Foundation Models
Apple's on-device AI framework providing access to a 3B parameter language model for summarization, extraction, classification, and content generation. Runs entirely on-device with no network required.
Overview
Foundation Models enable intelligent text processing directly on device without server round-trips, user data sharing, or network dependencies. The core principle: leverage on-device AI for specific, contained tasks (not for general knowledge).
Reference Loading Guide
ALWAYS load reference files if there is even a small chance the content may be required. It's better to have the context than to miss a pattern or make a mistake.
Reference Load When
Getting Started Setting up LanguageModelSession, checking availability, basic prompts
Structured Output Using @Generable for type-safe responses, @Guide constraints
Tool Calling Integrating external data (weather, contacts, MapKit) via Tool protocol
Streaming AsyncSequence for progressive UI updates, PartiallyGenerated types
Troubleshooting Context overflow, guardrails, errors, anti-patterns
Core Workflow
-
Check availability with SystemLanguageModel.default.availability
-
Create LanguageModelSession with optional instructions
-
Choose output type: plain String or @Generable struct
-
Use streaming for long generations (>1 second)
-
Handle errors: context overflow, guardrails, unsupported language
Model Capabilities
Use Case Foundation Models? Alternative
Summarization Yes
Extraction (key info) Yes
Classification Yes
Content tagging Yes (built-in adapter)
World knowledge No ChatGPT, Claude, Gemini
Complex reasoning No Server LLMs
Platform Requirements
-
iOS 26+, macOS 26+, iPadOS 26+, visionOS 26+
-
Apple Intelligence-enabled device (iPhone 15 Pro+, M1+ iPad/Mac)
-
User opted into Apple Intelligence
Common Mistakes
Using Foundation Models for world knowledge — The 3B model is trained for on-device tasks only. It won't know current events, specific facts, or "who is X". Use ChatGPT/Claude for that. Keep prompts to: summarizing user's own content, extracting info, classifying text.

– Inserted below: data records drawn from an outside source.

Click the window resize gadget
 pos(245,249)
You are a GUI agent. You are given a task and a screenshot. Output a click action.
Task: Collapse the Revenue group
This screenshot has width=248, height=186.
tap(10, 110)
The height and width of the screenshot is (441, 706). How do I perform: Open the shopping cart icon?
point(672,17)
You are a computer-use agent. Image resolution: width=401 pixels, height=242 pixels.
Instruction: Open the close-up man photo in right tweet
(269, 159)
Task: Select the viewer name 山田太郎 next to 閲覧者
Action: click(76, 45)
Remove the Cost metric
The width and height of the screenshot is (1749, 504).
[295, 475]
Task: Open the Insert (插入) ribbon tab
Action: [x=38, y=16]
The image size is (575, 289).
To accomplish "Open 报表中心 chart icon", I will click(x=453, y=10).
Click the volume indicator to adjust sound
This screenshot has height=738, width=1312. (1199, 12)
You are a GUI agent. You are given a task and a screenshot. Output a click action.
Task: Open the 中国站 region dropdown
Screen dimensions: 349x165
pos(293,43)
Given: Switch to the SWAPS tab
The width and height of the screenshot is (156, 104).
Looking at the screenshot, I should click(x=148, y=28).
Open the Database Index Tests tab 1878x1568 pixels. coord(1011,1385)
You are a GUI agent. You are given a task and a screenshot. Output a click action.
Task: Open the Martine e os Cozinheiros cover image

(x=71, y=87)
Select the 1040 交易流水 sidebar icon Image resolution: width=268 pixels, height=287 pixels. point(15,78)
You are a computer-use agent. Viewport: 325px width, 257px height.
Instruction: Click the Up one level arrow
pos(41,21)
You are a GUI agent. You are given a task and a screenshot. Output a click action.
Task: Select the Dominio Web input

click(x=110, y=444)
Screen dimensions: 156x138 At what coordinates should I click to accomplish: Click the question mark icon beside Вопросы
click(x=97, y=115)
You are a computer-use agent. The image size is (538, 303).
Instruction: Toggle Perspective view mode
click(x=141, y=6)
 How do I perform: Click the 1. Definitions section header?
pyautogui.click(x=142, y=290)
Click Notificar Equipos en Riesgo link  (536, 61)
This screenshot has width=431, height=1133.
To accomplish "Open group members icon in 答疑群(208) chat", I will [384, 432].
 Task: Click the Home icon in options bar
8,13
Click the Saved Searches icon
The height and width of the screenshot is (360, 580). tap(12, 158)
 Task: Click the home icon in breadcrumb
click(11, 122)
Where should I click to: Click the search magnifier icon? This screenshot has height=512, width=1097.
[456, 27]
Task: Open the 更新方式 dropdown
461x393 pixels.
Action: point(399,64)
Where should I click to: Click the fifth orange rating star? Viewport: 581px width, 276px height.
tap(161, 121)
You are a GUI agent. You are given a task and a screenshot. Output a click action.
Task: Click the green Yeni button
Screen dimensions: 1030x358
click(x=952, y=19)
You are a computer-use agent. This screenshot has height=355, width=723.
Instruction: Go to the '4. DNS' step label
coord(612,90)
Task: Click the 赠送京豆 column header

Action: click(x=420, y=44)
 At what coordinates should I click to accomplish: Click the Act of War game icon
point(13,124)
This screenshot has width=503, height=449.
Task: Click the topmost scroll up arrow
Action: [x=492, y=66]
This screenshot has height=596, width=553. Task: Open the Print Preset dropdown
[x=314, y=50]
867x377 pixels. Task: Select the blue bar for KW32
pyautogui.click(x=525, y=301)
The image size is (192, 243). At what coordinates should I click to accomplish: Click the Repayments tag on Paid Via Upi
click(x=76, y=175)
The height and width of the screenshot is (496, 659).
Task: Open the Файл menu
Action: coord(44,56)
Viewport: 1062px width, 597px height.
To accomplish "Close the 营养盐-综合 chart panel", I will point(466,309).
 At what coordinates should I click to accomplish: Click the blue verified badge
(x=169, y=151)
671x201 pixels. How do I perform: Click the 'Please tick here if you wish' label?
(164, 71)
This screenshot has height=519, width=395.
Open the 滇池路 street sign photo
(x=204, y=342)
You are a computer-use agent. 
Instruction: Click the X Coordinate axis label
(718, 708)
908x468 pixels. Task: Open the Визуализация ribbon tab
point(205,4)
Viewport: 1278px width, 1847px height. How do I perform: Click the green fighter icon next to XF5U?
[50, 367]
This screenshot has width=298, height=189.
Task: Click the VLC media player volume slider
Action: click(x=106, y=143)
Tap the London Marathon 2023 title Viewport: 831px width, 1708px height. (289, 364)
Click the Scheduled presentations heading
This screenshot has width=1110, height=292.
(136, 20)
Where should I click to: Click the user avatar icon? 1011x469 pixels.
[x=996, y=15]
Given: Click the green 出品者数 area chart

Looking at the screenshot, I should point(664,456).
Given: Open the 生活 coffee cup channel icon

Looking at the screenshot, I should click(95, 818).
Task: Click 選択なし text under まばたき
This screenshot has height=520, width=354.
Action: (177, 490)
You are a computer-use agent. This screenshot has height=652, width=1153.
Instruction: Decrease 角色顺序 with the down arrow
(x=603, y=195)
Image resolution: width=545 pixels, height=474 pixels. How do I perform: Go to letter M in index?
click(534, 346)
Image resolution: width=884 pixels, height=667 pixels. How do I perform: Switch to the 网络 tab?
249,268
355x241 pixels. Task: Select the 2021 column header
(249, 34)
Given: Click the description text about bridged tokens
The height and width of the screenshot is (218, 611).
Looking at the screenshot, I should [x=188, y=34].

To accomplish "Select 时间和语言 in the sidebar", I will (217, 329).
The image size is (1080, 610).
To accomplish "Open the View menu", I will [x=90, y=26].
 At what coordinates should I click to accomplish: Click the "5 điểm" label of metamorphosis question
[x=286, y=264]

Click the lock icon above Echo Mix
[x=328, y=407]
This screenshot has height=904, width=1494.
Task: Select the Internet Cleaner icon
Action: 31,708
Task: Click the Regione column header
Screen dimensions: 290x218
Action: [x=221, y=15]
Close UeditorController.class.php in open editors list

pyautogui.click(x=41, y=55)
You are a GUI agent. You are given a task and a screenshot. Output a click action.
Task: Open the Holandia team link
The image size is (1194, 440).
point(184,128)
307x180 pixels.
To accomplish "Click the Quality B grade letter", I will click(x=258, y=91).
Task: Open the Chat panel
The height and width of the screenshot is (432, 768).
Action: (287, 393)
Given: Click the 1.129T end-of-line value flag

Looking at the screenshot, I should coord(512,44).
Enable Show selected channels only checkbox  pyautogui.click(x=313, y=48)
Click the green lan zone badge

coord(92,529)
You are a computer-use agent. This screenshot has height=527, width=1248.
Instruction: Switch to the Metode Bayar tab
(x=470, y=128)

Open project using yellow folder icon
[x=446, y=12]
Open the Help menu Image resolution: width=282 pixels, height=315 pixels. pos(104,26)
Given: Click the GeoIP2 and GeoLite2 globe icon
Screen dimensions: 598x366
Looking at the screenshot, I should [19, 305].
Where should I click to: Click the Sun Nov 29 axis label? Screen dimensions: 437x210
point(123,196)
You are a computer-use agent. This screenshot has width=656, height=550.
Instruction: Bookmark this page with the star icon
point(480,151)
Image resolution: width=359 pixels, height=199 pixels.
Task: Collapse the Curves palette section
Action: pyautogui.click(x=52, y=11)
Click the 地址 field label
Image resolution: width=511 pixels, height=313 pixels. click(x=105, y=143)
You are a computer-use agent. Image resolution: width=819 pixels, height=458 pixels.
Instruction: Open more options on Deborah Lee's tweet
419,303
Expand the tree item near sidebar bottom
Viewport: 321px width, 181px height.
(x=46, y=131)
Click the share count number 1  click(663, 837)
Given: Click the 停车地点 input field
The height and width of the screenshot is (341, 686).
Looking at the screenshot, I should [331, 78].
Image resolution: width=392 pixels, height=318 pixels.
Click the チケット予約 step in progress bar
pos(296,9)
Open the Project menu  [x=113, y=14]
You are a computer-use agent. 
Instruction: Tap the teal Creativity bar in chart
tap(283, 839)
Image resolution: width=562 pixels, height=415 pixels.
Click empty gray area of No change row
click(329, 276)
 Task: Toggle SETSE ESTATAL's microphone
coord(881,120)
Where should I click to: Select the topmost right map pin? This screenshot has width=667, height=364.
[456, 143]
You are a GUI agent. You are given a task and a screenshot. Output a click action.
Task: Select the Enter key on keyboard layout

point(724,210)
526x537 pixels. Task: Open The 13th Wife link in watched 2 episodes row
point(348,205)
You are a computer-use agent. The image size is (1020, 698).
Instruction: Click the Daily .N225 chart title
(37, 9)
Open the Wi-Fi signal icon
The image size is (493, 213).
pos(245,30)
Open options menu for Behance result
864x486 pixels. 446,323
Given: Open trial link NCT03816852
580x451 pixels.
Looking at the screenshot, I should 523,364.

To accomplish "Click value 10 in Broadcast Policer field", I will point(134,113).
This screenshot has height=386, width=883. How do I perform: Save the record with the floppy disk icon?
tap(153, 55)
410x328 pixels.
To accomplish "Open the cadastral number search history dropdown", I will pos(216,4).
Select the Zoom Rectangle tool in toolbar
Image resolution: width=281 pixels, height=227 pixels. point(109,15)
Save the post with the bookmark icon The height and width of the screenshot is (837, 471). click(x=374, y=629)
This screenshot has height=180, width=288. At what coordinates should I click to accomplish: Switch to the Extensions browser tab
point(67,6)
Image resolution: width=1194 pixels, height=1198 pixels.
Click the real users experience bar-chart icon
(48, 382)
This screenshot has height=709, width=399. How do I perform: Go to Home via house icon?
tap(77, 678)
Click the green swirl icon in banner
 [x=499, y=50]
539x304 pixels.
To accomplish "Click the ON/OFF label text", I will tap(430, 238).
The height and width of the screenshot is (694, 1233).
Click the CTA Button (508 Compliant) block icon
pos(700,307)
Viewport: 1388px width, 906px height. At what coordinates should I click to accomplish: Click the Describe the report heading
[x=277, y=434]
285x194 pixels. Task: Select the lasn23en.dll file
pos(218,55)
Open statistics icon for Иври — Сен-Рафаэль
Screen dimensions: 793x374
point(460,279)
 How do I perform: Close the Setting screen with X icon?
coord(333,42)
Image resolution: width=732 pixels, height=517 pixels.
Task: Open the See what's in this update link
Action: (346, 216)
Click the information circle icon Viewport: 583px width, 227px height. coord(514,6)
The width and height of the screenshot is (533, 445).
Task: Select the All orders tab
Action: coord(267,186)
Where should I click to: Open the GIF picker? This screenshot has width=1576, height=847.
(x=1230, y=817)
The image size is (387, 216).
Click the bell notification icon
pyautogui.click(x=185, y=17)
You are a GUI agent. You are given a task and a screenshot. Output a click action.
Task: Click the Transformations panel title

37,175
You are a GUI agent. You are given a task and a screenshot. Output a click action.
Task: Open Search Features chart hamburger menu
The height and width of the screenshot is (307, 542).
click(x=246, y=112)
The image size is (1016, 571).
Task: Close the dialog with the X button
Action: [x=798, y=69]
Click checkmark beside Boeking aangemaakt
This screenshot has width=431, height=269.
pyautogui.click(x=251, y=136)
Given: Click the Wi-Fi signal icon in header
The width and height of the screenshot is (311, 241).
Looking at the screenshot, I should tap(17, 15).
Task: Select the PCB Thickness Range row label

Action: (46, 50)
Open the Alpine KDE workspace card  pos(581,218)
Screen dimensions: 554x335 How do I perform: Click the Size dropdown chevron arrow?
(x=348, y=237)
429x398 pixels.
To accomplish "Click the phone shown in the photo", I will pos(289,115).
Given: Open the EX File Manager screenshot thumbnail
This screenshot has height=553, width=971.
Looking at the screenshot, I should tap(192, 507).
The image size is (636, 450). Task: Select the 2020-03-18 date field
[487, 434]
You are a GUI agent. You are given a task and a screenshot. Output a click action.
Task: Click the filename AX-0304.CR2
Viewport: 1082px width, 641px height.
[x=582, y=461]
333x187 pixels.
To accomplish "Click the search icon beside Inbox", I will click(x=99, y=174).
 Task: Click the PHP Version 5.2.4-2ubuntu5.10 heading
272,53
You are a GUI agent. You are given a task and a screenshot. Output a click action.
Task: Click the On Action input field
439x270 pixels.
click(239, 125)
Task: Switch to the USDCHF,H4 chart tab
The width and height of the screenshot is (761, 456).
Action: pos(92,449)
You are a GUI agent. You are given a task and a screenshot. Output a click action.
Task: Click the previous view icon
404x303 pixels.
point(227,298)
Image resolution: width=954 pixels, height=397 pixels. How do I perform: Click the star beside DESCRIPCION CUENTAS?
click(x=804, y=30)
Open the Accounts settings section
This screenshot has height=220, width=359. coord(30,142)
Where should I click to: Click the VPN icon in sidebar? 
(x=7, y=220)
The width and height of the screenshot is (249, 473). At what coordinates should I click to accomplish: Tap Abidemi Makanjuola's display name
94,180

Blocking the main thread — LanguageModelSession calls must run on a background thread or async context. Blocking the main thread locks UI. Always use Task { } or background queue.
Ignoring context overflow — The model has finite context. If the user pastes a 50KB document, it will fail silently or truncate. Check input length and trim/truncate proactively.
Forgetting to check availability — Not all devices support Foundation Models. Check SystemLanguageModel.default.availability before using. Graceful degradation is required.
Ignoring guardrails — The model won't answer harmful queries. Instead of fighting it, design prompts that respect safety guidelines. Rephrasing requests usually works.